TASK STATEMENT: Retype each line below precisely.
(Beginning of DATASET)
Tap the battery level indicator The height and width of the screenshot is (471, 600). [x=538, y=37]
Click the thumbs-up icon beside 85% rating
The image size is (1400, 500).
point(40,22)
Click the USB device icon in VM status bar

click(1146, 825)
(End of DATASET)
ANSWER TO THIS PROBLEM:
Tap the battery level indicator The height and width of the screenshot is (471, 600). [x=538, y=37]
Click the thumbs-up icon beside 85% rating
The image size is (1400, 500).
point(40,22)
Click the USB device icon in VM status bar

click(1146, 825)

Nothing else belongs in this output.